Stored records

= = = = = = =

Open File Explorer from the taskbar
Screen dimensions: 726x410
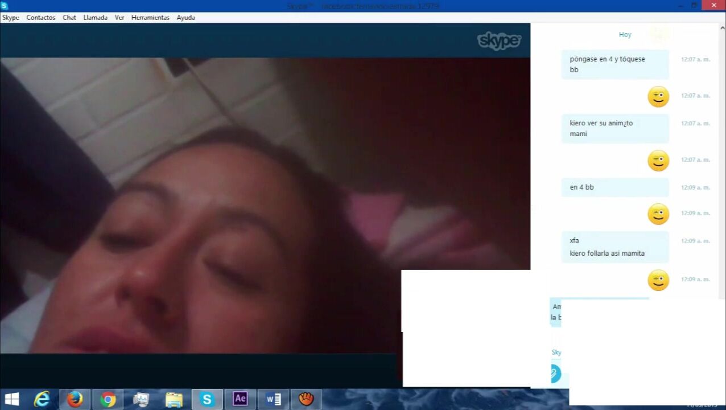tap(174, 399)
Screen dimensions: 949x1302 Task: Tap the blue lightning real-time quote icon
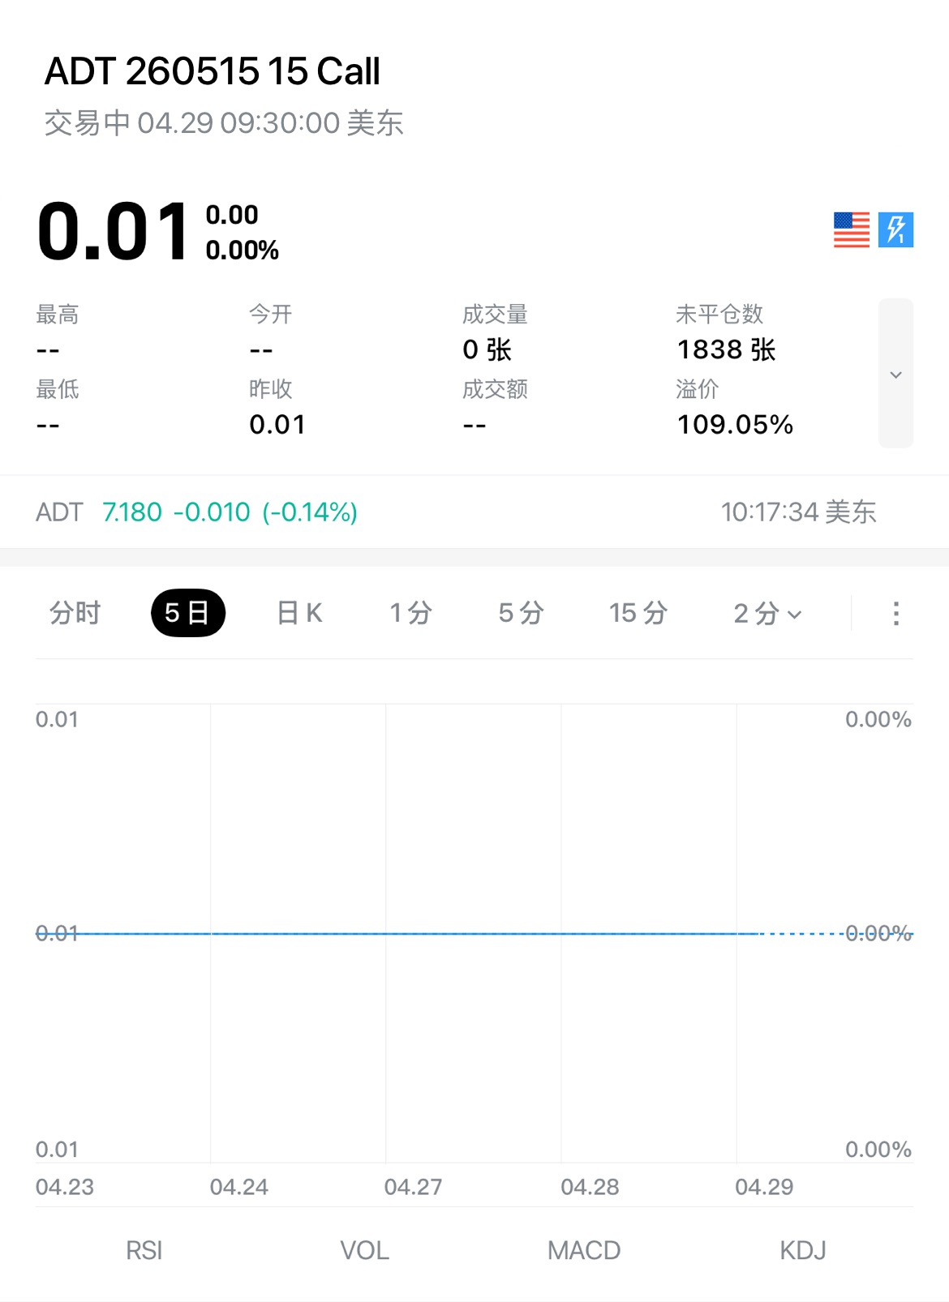point(895,230)
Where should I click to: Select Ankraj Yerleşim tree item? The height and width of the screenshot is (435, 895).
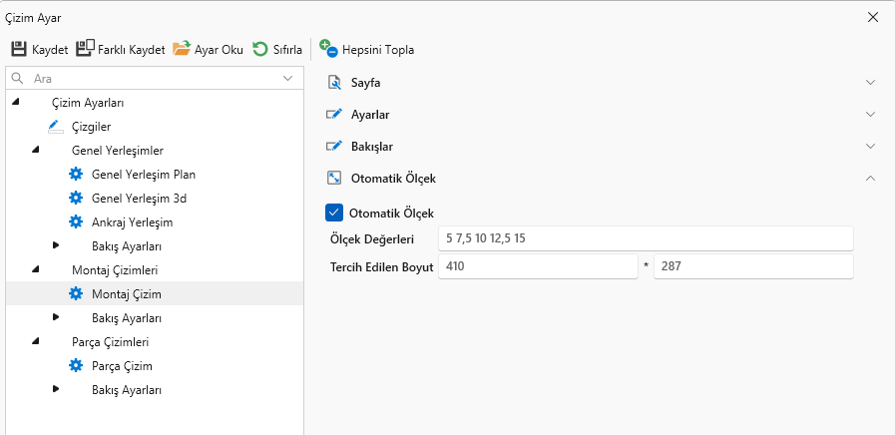[132, 221]
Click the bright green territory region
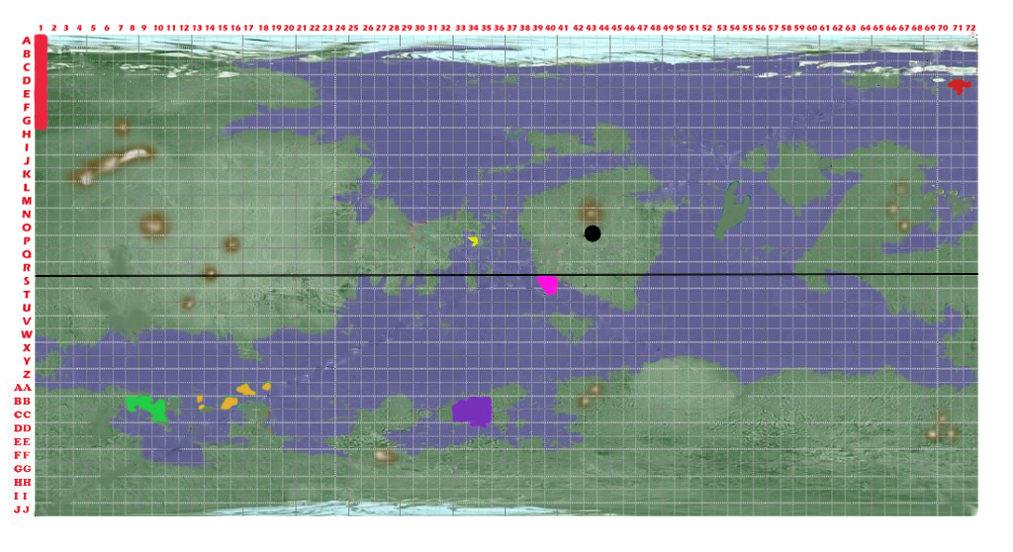Viewport: 1013px width, 552px height. pyautogui.click(x=147, y=408)
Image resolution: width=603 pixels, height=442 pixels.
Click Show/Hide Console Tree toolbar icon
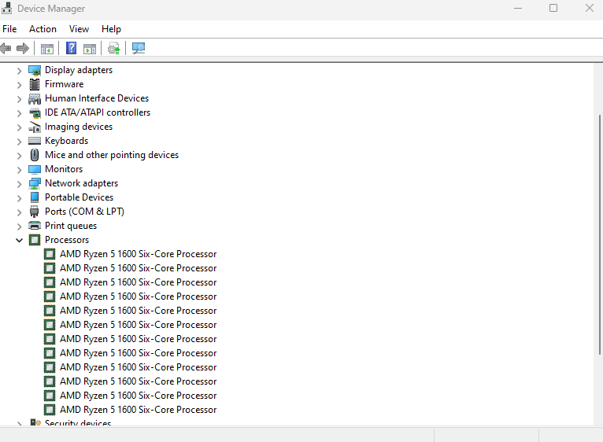pyautogui.click(x=47, y=48)
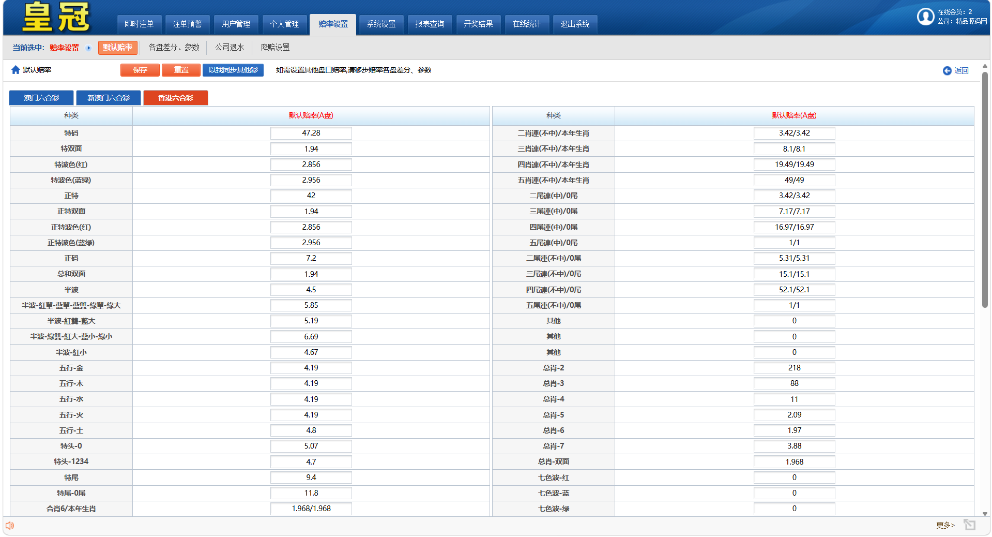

= = = = = = =

EXERCISE DETAILS
Skip the pictures, then retype every line above exactly.

ANSWER BOX
Open File Explorer from the taskbar
Screen dimensions: 726x410
tap(174, 399)
Screen dimensions: 949x1302 Task: Tap the blue lightning real-time quote icon
point(895,230)
Where should I click to: Select Ankraj Yerleşim tree item? The height and width of the screenshot is (435, 895).
[132, 221]
Click the bright green territory region
Viewport: 1013px width, 552px height. pyautogui.click(x=147, y=408)
Image resolution: width=603 pixels, height=442 pixels.
Click Show/Hide Console Tree toolbar icon
pyautogui.click(x=47, y=48)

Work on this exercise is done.